29-08-06
Estou correndo, o coração disparado, não vou agüentar, sei que não vou. Estou numa cama, pessoas me rodeiam, eu choro, eu o ouço, mas não o toco, não posso. Sinto sua presença, chamo, paro pra escutar. Silêncio. Torno a chamar. Ouço uma música. Toca baixo, conhecida, o volume aumenta, reconheço o despertador do celular.Tento acordar, não consigo. Eu disse acordar? Estive sonhando? Parecia tão real...Estico o braço, ta muito longe, o celular toca, me viro, alcanço o objeto, desligo. Silêncio outra vez.

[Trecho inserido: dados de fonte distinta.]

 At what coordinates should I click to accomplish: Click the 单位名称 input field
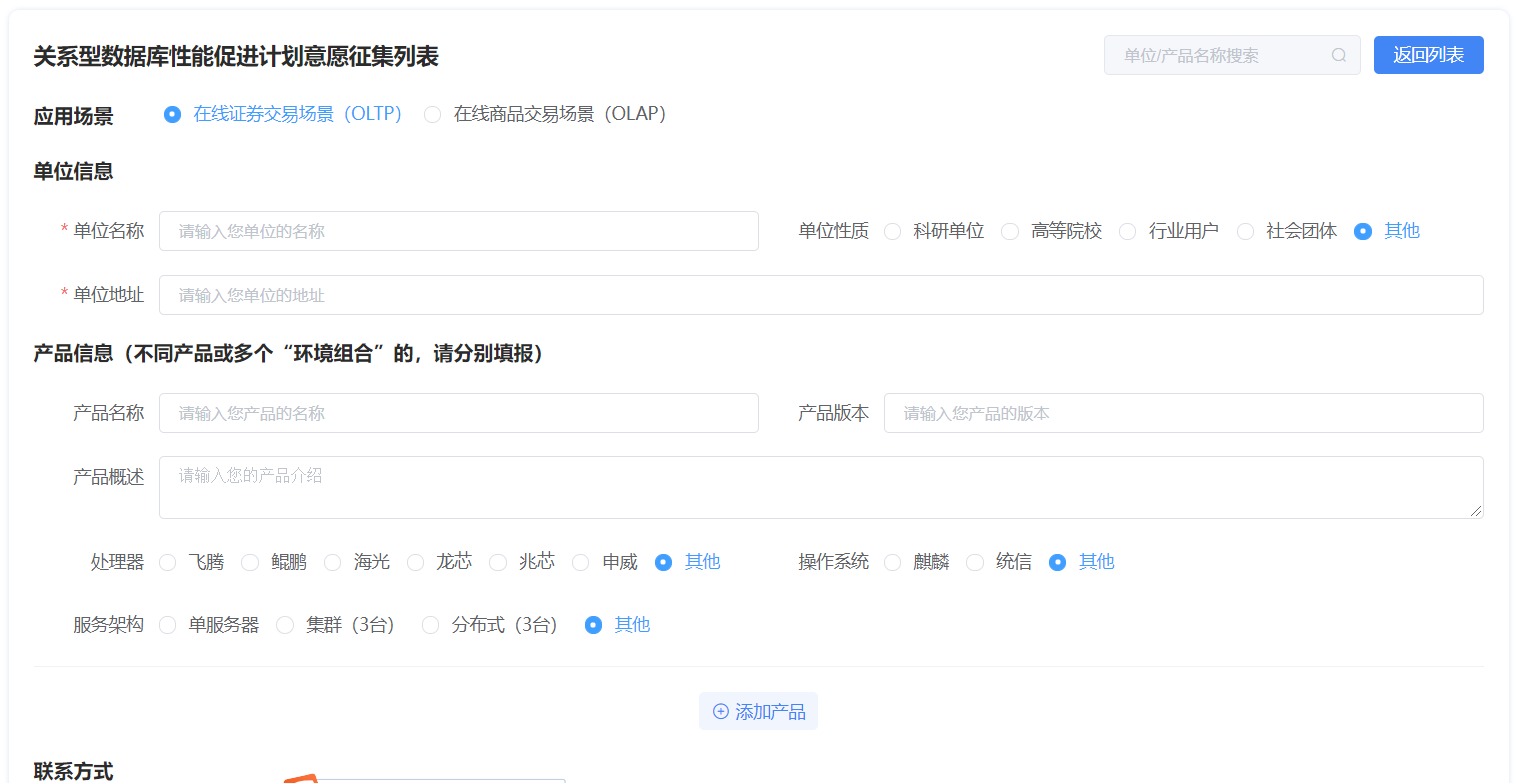458,231
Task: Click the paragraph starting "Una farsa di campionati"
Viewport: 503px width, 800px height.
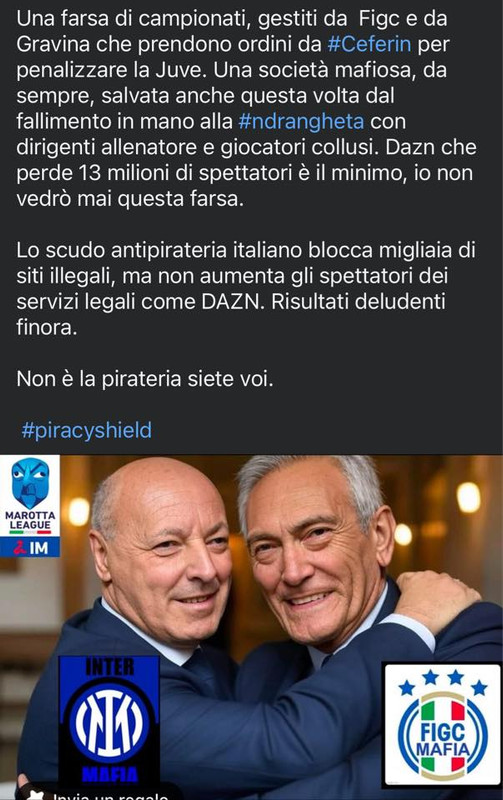Action: click(246, 108)
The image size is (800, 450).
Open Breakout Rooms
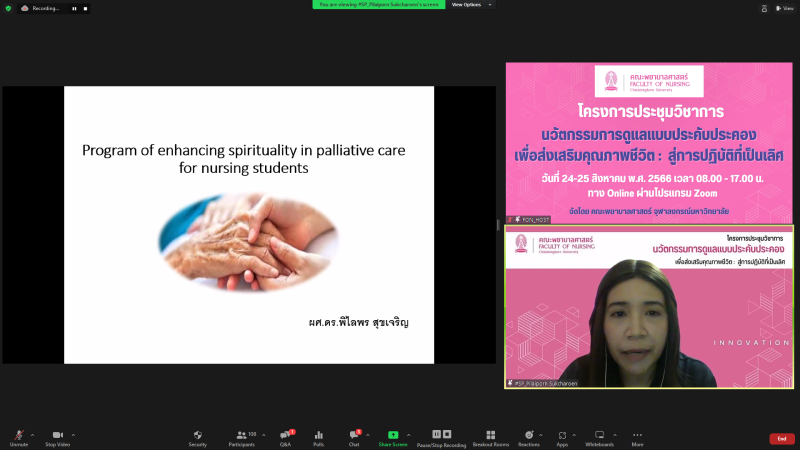click(490, 436)
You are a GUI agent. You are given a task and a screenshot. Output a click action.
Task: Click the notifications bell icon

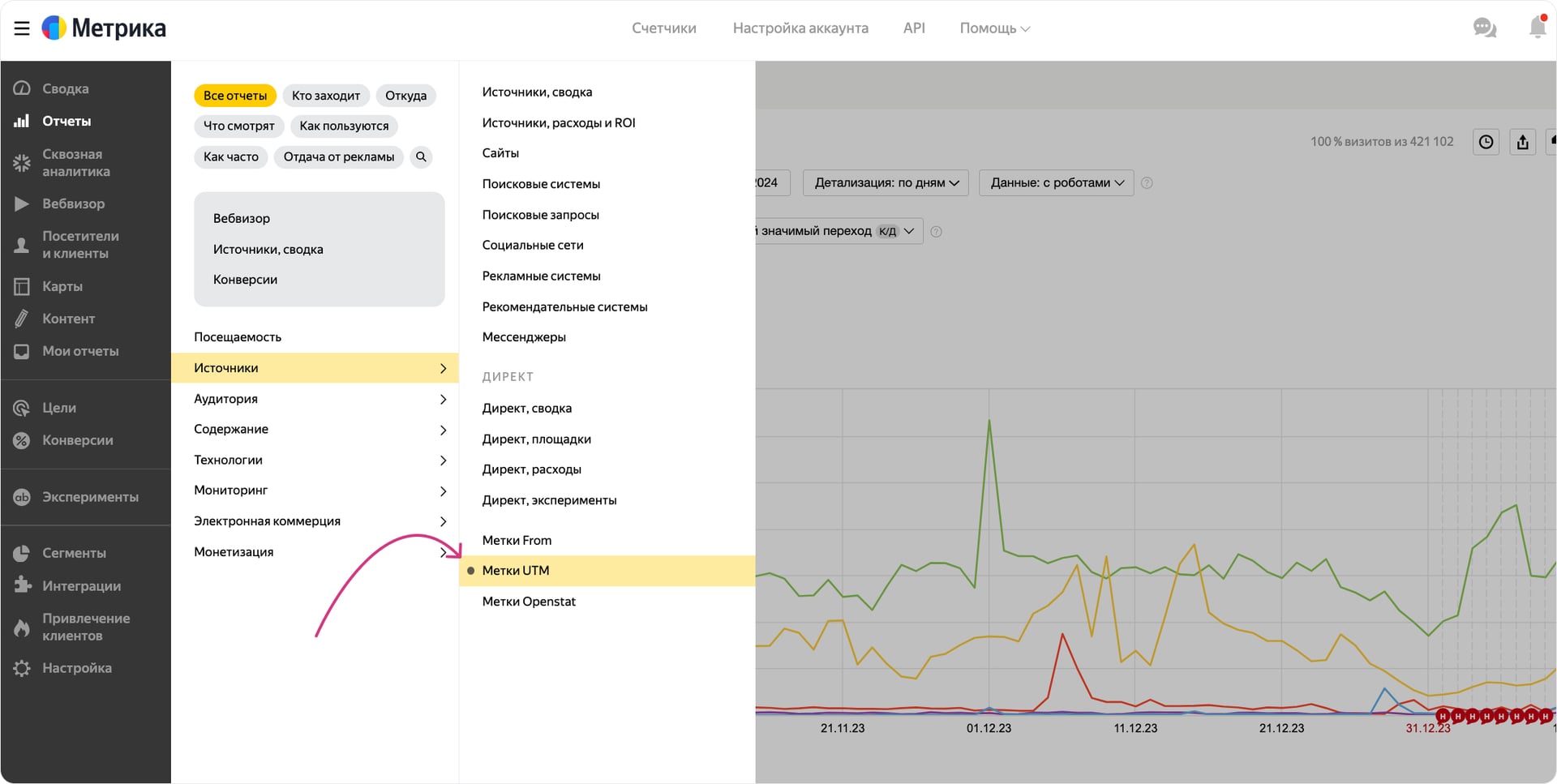[x=1537, y=28]
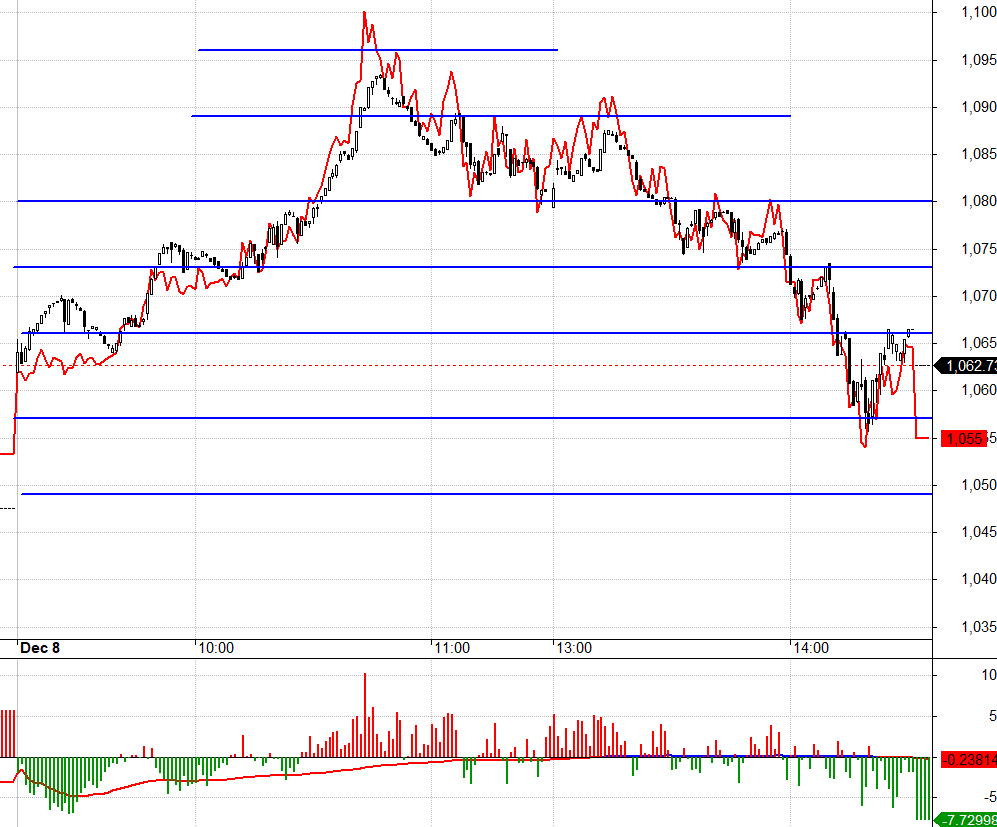Click the 11:00 time axis label
Screen dimensions: 997x827
tap(452, 648)
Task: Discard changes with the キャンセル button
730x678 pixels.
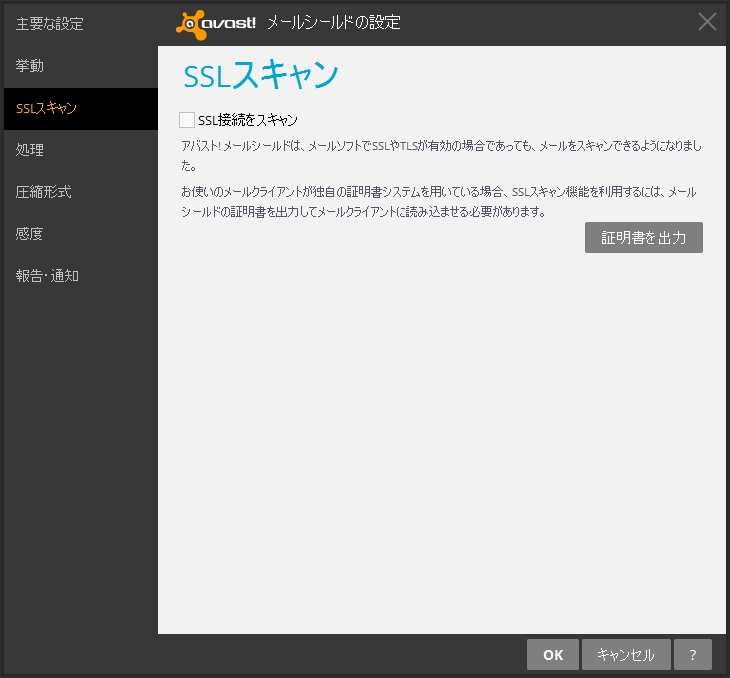Action: (625, 655)
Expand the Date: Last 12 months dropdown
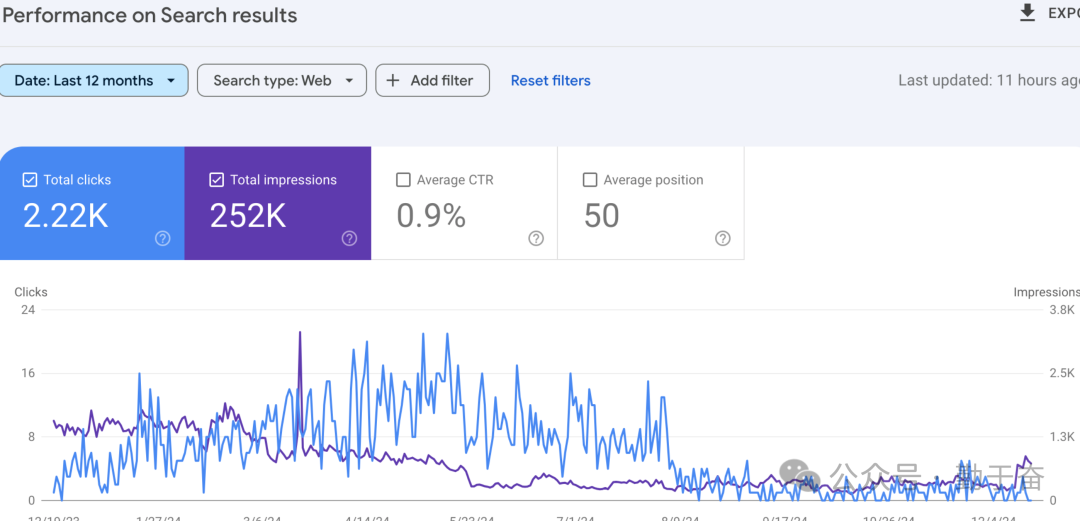This screenshot has height=521, width=1080. coord(94,80)
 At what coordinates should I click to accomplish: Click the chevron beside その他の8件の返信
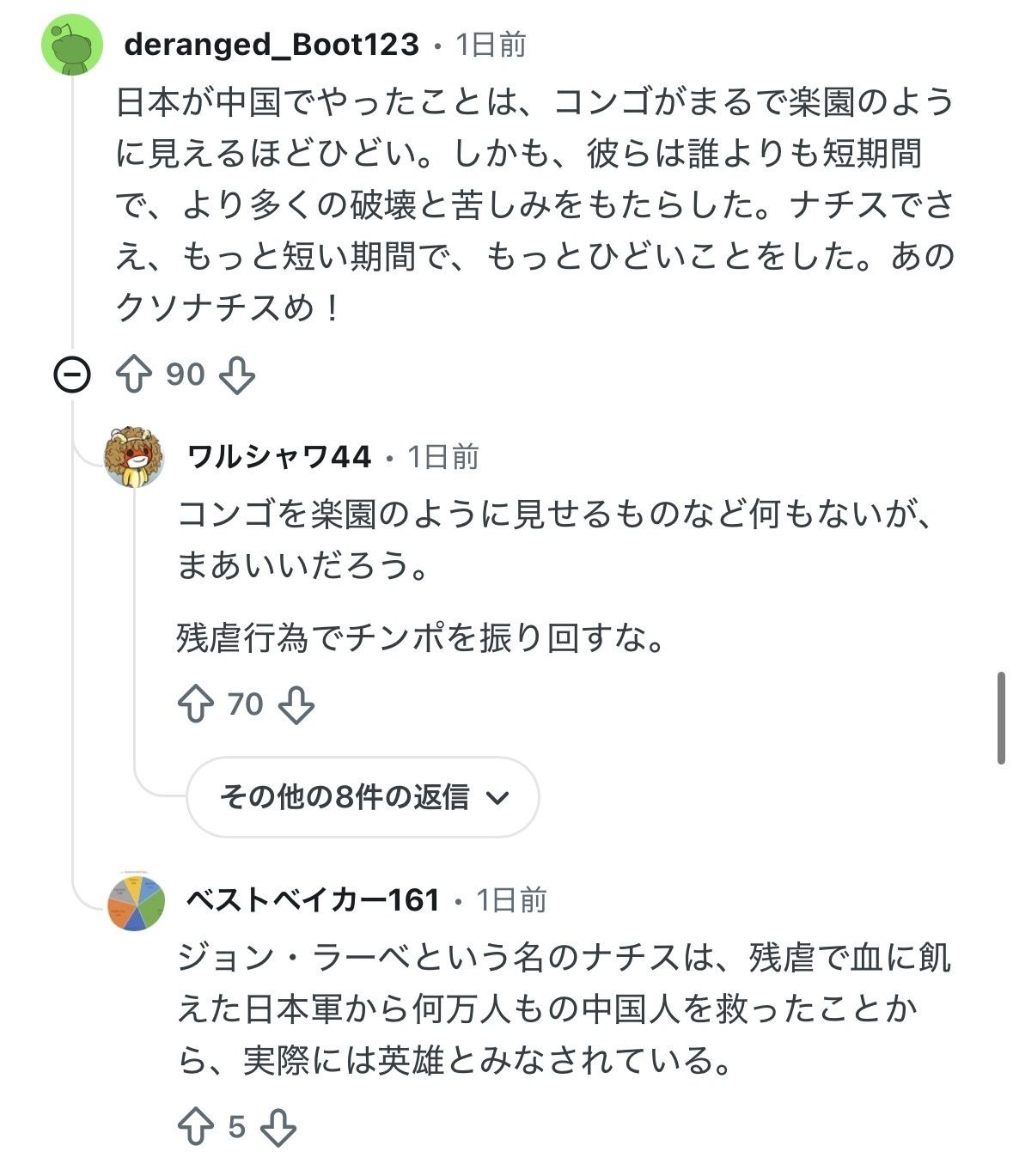click(497, 798)
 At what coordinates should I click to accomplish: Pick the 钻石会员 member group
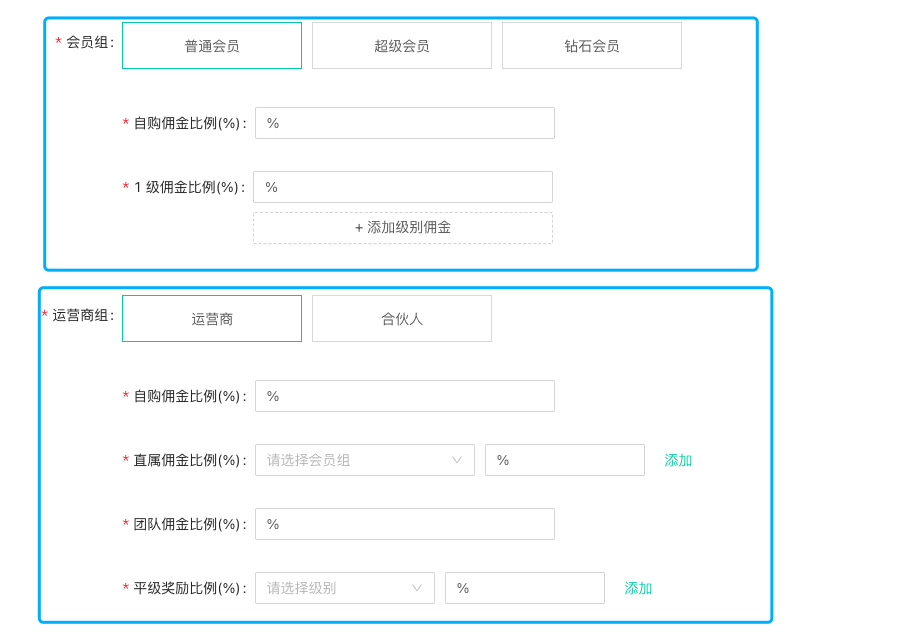click(x=592, y=46)
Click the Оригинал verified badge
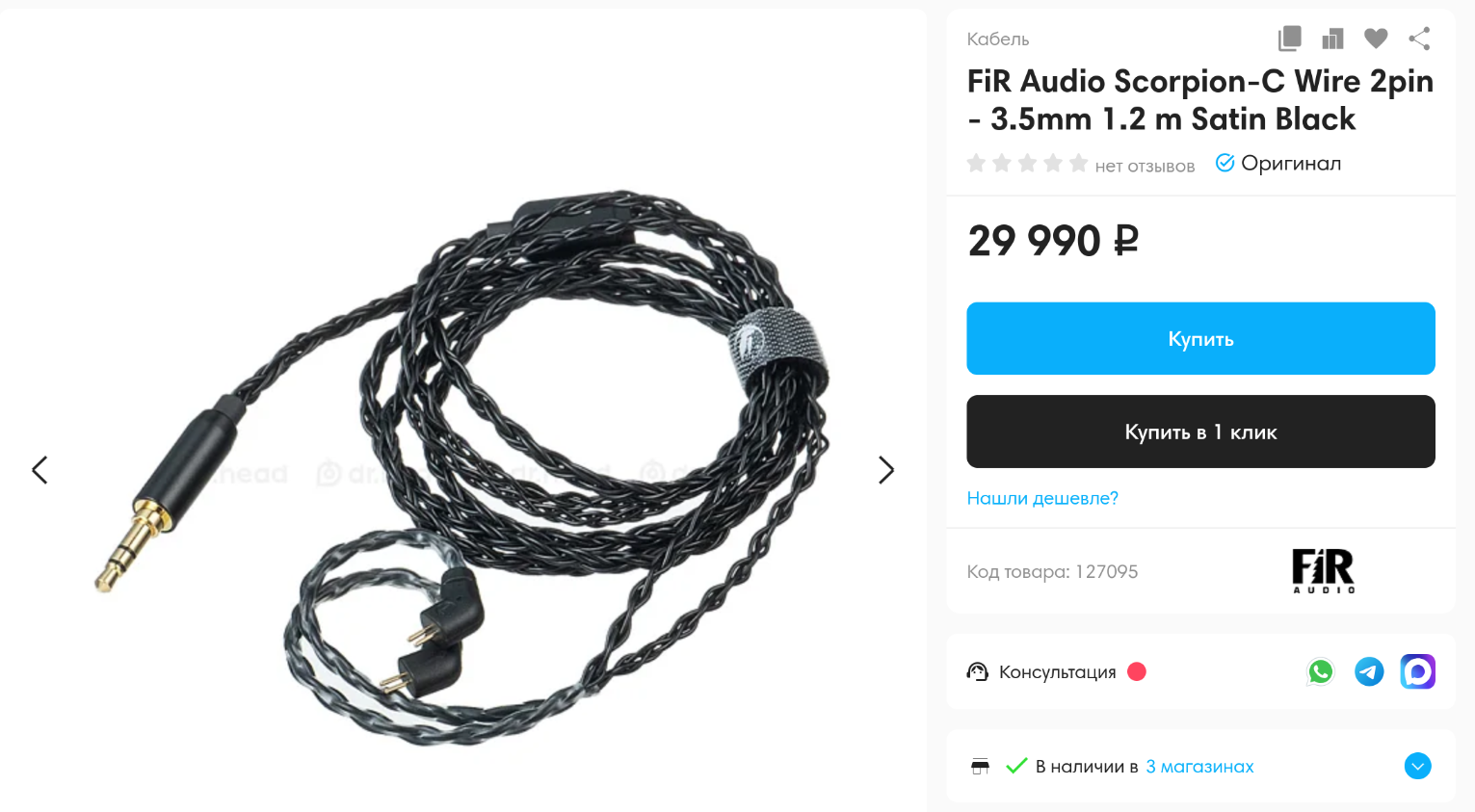The image size is (1475, 812). [x=1278, y=164]
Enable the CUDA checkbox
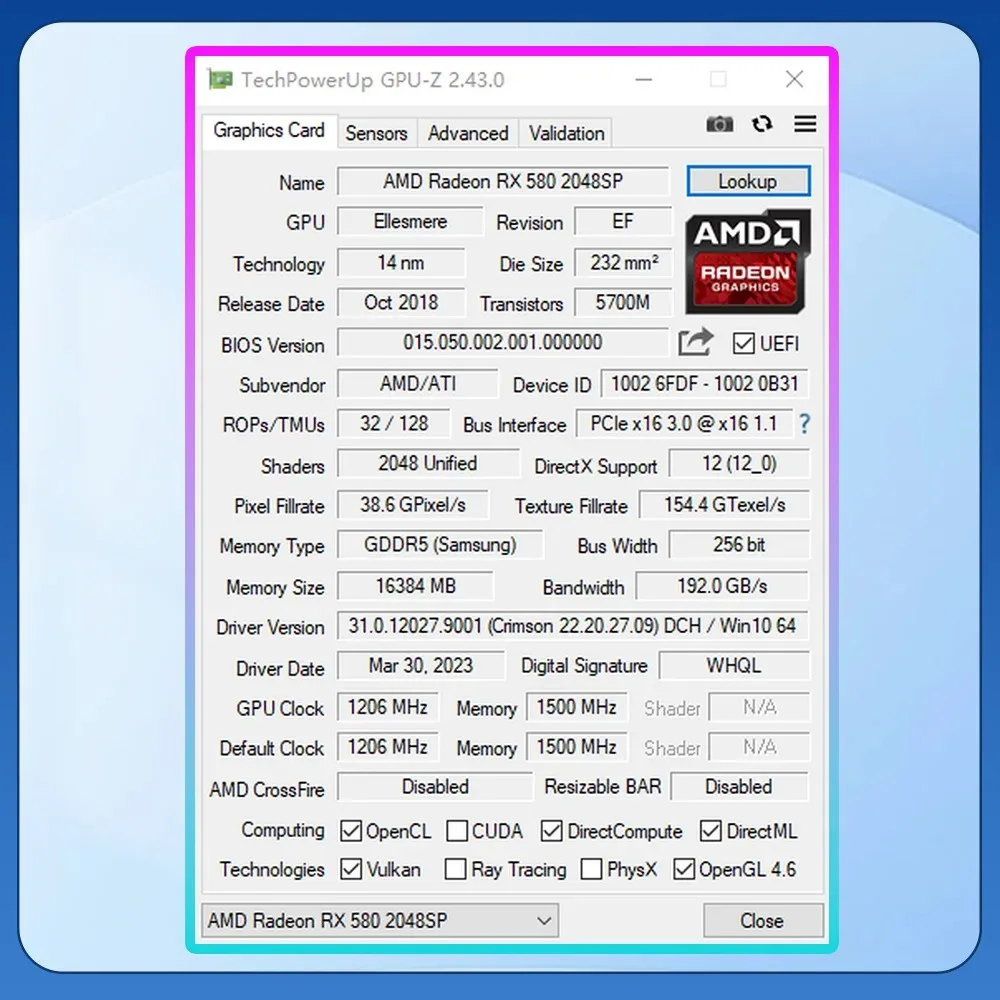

Fico parada, absorvendo o sonho, o coração ainda disparado. Preciso levantar, retiro o lençol, é agora ou nunca. Levanto, pego a toalha, abro a porta (bendita porta que ninguém arruma!) Procuro alguém, meu pai ta na sala. Tomo banho, ah, um banho, me troco, arrumo as coisas, to saindo – não vai tomar café não menina? Ah, num to com fome. Tchau pai! – ônibus, ta faltando gente, o ônibus quebra – ah, droga, logo agora?! – mudamos de ônibus, vamos em pé, fazer o quê? O curso, penúltima aula. Já? Não faz mal, tem outro depois, saindo do curso, dois malucos na parada – e esse ônibus que não chega... – passa uma van, Planaltina 600! Planaltina 600? Num tem vã pra W3...passa na vila? Passa sim, moça. Ah, eu vou. Entro, o cobrador quer conversar, não me oponho, logo estamos conversando sobre besteiras e coisas inúteis. Quero morar em Londres, não gosta de Planaltina? Não. Gosta de salada? Tenho uma amiga vegetariana. Comer só salada? Deus me livre! To com fome, vou comer ovo, vou almoçar na sua casa, claro que não, o povo vai entrando, vem aqui todo dia? Nesse horário? Não, terça e sexta, ah... A conversa continua, começo a sorrir, ele parece bobo, mas é legal, a lotação avança tá chegando, vira na esquina, pronto, aí, pode ser, tchau! Tchau!
Chego em casa – acabou-se a manhã de liberdade, agora só sexta-feira – os meninos já chegaram, porcaria de escola, nunca tem aula até o horário certo. Como foi a aula? – a mesma pergunta de sempre, como se fosse obrigação perguntar – ah, o Ônibus quebrou...Começa a narrativa, toda a minha manhã...o mesmo de sempre, eu falo, eles escutam, um ou outro comentário, troco de roupa,to indo!
A escola, ah, a escola, a mesma coisa de sempre, vejo Dayane. Oi pessoa, oi, Allan chegou, Ana vc ta bem? To indo, um pouco cansada, por quê? Parece triste, quer conversar? Ele pede, eu nego, ele torna a pedir, falo, paro, ele insiste, fala mais, ah...falar o quê? Análise, o que acha? Vc quer fazer? Paro, penso, quero? Quero. Então faz. Lorrane chega. O que aconteceu? Ta com uma cara...tô mal, muito mal? Penso comigo, pior que eu? Impossível! Como sou egoísta, volto minha atenção pra Lorrane, ta grávida? Não, brigou com o namorado? Também. Também? O que mais, segue-se a narração dos fatos, dois dias passando mal, brigando com a mãe – acho que fui possuída – a narração acaba. Quero morrer, diz ela. Morrer? Não, morrer não. Morte é entrega, vc tem que enfrentar, levanta a cabeça, vai a luta. Opa, digo isso pra ela ou pra mim? Paramos, damos conselhos, todos ao mesmo tempo, lave os cabelos, tome um banho, e só me volta aqui em paz, ouviu? Ouço-me dizendo. Mundo engraçado, eu, dando conselhos que não sigo...volto pra casa, chego, temor outra vez.
Abro a geladeira, não quero nada, bebo água, começo a ler, meu pai chega, quer ir no caldo? Não gato, vou não. Nem você Bia? Não pai, valeu, to com calor, ligo o computador – não vai lanchar Bia?Não, to sem fome! – ligo o pc, anda Isabelle, o rosto do Daniel, oi meu amor, tudo bem? Sorrio pra ele, invento uma resposta, começo a navegar. Orkut, msn não liga, ah, esquece o msn, num teclo mesmo, Word, música, who knew – não leia, não veja e não ouça coisas deprimentes, disse minha mãe. Fazer o quê? Não consigo... – mexo no Word, sai Gabriel! Começo a escrever. Escrevo, me liberto, relembro meu dia, não consigo mais, tenho que ir, até a próxima.